The learned counsel for the revenue, however,
submits that the Tribunal has found that the cars have been partially used by
the assessees, but that the company has not authorised the user of the same by
the assessees, and that even unauthorised user will constitute a benefit under
section 2(6C)(iii) of the old Act. The learned counsel for the revenue,
though concedes that the assessee cannot be brought in under section 2(6C)(iii)
as "any other person who has a substantial interest in the company (that
is to say, who is concerned in the management of the company, being the
beneficial owner of the shares, carrying not less than 20 per cent of the
voting power)" submits that they would squarely come under that section as
directors who had obtained a benefit from the company.
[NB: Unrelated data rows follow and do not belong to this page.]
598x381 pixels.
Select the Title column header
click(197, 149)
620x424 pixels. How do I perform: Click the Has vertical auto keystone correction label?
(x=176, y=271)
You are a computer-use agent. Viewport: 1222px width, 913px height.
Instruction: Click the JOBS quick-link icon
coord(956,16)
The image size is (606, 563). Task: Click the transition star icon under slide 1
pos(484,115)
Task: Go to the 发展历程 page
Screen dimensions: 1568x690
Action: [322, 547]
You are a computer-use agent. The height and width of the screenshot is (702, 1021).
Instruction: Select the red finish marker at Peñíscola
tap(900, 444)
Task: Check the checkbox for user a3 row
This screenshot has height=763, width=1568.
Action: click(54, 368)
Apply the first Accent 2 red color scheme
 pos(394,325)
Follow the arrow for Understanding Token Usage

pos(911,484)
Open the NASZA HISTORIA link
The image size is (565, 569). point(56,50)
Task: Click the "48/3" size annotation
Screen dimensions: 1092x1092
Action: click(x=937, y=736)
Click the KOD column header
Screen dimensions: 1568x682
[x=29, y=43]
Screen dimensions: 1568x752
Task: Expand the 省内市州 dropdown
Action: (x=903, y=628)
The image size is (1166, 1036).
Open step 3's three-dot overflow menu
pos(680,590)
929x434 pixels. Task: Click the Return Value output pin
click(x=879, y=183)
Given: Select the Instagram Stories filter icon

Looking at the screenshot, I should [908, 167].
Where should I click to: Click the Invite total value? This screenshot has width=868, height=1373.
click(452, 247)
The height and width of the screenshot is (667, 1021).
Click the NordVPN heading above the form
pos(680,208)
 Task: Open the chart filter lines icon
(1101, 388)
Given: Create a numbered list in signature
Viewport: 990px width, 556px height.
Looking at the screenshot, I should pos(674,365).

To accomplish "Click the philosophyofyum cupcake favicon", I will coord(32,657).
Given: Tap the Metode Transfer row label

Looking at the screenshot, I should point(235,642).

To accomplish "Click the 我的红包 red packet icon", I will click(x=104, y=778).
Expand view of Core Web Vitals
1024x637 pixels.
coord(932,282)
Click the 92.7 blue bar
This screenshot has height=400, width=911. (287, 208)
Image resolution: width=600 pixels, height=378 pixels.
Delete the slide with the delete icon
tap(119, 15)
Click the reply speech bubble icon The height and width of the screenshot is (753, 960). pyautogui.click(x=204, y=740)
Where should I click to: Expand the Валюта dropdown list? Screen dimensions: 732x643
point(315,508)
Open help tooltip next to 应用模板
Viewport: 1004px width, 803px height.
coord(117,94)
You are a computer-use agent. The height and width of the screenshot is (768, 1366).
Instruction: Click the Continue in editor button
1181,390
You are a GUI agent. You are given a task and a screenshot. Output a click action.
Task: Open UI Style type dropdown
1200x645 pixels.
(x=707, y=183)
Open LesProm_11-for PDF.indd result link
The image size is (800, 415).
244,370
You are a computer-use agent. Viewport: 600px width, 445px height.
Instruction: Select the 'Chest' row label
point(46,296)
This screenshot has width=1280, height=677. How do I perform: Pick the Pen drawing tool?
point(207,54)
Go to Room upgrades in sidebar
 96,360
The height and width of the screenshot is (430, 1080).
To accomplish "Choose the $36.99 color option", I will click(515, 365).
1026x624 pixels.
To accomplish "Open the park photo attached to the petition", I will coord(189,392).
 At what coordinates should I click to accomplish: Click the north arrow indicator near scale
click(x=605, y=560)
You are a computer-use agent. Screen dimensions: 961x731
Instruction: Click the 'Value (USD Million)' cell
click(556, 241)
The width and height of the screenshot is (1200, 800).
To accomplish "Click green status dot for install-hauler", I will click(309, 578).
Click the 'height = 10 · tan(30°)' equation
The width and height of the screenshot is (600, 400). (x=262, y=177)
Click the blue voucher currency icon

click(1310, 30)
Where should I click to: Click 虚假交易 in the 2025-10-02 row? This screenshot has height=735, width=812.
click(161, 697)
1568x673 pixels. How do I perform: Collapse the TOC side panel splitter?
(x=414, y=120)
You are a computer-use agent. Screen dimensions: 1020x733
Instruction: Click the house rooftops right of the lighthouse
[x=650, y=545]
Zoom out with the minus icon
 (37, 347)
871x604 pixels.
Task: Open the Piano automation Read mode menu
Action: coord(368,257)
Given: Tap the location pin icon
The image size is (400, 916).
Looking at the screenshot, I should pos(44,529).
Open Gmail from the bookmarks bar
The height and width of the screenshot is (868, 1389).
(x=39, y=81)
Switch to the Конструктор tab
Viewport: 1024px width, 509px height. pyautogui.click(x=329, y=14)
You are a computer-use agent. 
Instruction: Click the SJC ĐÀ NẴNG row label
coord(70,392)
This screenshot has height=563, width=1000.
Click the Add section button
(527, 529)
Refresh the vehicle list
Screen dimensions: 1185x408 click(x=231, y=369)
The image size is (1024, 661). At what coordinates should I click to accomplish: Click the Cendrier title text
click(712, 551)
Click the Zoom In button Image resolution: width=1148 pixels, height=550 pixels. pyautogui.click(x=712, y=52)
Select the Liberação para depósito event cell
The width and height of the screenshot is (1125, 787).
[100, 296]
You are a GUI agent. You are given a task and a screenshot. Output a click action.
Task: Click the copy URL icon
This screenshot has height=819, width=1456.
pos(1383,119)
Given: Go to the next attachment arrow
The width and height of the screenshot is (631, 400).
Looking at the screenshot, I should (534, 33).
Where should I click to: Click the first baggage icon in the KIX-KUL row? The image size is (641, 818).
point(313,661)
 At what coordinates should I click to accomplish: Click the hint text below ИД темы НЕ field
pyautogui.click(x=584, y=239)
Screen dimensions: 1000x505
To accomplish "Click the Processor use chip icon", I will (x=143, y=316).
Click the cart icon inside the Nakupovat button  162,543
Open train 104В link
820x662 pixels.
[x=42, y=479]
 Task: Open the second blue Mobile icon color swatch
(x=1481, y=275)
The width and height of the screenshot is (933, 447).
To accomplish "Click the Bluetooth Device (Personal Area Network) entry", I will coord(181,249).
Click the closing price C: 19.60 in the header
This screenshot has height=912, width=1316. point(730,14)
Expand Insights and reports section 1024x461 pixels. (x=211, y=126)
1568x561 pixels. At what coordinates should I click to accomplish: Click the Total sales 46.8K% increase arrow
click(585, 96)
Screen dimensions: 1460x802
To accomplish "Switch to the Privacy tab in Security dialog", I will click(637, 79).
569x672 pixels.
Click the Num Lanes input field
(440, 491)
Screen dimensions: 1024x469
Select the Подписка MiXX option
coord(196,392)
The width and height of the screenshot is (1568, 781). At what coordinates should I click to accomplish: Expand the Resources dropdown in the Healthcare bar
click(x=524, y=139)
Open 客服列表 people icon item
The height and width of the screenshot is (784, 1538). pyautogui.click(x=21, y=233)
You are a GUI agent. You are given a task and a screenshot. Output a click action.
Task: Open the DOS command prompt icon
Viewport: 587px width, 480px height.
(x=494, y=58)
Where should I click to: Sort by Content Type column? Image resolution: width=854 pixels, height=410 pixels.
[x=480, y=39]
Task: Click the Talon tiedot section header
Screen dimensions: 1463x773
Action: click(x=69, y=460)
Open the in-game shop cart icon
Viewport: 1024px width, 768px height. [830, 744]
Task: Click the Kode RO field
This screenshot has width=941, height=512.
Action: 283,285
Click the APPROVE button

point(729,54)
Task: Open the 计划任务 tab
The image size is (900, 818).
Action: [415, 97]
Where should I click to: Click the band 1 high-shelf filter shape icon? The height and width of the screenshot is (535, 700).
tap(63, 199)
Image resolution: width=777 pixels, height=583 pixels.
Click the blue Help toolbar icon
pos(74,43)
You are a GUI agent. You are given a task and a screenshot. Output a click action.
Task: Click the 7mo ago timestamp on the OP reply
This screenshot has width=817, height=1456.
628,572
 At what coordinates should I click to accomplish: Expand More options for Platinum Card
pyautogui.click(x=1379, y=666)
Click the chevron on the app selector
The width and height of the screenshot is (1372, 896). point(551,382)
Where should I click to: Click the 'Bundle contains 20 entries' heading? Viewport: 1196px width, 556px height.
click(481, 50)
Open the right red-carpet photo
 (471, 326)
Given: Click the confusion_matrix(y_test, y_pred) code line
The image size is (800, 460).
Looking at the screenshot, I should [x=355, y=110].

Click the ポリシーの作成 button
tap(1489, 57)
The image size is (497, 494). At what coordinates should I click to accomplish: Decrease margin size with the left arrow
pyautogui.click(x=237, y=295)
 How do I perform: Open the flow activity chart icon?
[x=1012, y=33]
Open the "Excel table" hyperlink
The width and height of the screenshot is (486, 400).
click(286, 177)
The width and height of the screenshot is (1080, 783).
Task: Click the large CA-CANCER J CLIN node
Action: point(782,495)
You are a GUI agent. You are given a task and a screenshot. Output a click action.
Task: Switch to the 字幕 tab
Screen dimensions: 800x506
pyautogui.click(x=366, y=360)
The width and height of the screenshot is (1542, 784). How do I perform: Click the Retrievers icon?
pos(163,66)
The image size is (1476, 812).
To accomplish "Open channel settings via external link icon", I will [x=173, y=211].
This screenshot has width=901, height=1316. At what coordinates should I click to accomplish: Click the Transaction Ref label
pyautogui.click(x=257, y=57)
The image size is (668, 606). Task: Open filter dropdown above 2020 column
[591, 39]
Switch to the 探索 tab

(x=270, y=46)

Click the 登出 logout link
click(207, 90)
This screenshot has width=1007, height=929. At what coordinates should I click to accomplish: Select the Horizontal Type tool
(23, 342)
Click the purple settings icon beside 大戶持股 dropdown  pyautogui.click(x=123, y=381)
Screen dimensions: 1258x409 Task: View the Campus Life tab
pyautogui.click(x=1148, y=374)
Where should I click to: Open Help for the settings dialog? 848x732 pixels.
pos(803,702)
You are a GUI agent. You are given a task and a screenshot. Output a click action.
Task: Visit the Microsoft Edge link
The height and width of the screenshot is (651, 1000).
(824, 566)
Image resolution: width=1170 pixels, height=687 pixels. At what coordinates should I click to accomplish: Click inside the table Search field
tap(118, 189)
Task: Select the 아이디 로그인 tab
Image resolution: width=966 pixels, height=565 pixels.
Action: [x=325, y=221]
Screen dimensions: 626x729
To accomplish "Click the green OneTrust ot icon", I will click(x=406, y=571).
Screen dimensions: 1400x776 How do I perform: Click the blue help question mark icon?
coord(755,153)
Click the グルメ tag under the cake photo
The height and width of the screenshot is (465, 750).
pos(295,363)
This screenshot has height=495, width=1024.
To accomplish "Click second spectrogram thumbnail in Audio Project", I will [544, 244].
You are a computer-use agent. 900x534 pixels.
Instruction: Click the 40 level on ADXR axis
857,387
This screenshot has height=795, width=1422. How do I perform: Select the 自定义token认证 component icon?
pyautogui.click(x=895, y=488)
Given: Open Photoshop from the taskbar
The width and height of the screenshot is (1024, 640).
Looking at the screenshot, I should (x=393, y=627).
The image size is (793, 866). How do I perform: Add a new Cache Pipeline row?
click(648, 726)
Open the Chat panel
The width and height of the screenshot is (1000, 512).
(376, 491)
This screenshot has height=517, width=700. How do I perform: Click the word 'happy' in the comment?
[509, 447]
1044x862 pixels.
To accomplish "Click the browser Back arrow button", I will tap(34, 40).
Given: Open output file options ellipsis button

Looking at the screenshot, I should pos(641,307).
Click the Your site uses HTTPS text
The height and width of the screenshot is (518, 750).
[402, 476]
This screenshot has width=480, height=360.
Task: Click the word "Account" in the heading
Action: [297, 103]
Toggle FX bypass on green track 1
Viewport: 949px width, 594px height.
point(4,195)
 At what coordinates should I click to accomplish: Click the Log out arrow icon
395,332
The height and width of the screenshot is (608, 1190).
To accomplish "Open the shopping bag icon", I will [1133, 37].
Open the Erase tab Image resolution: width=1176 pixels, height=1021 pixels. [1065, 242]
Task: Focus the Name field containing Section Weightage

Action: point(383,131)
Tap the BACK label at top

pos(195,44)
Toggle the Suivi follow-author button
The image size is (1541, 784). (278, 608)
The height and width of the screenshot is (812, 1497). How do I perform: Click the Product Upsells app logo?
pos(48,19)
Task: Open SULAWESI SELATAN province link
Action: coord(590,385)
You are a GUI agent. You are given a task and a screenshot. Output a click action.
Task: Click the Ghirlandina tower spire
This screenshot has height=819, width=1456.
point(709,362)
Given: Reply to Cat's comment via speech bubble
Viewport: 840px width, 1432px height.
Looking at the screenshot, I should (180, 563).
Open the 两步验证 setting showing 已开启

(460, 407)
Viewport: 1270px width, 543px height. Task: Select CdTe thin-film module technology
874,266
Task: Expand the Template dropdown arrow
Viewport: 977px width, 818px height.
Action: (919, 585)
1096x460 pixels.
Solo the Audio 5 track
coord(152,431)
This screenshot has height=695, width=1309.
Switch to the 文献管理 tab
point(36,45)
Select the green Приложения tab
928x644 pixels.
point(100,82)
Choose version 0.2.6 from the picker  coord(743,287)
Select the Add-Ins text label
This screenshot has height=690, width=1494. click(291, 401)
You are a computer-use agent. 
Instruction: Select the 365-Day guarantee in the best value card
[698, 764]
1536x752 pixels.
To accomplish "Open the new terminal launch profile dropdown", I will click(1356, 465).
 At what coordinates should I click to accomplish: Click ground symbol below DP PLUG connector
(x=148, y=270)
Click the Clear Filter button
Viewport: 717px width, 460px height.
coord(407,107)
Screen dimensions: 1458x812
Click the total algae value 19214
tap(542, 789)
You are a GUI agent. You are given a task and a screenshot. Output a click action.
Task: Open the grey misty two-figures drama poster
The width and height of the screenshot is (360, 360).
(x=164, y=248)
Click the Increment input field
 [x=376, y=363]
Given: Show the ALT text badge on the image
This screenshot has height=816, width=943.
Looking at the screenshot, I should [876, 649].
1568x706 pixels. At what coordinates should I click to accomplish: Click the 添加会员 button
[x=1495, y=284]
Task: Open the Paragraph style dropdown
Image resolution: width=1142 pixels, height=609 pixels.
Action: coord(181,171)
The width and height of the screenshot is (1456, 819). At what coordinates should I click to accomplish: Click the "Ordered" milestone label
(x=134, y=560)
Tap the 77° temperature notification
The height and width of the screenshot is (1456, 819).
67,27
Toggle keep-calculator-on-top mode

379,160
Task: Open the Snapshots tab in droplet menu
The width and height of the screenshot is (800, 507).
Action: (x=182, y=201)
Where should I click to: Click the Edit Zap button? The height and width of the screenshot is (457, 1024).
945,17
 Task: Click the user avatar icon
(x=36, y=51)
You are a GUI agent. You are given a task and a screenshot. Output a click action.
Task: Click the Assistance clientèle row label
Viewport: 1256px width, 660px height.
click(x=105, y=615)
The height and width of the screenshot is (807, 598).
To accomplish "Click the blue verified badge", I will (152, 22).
As regards the
contention of the assessee that without reopening the assessment of the
managing agency firm and including the disallowed portion of the expenditure on
cars in the income of the firm, it is not possible for reopening the
assessments of the partners, the learned counsel for the revenue contends that
the said point was not raised before the authorities below at any earlier
stage, and that, therefore, such a point should not be allowed to be raised now.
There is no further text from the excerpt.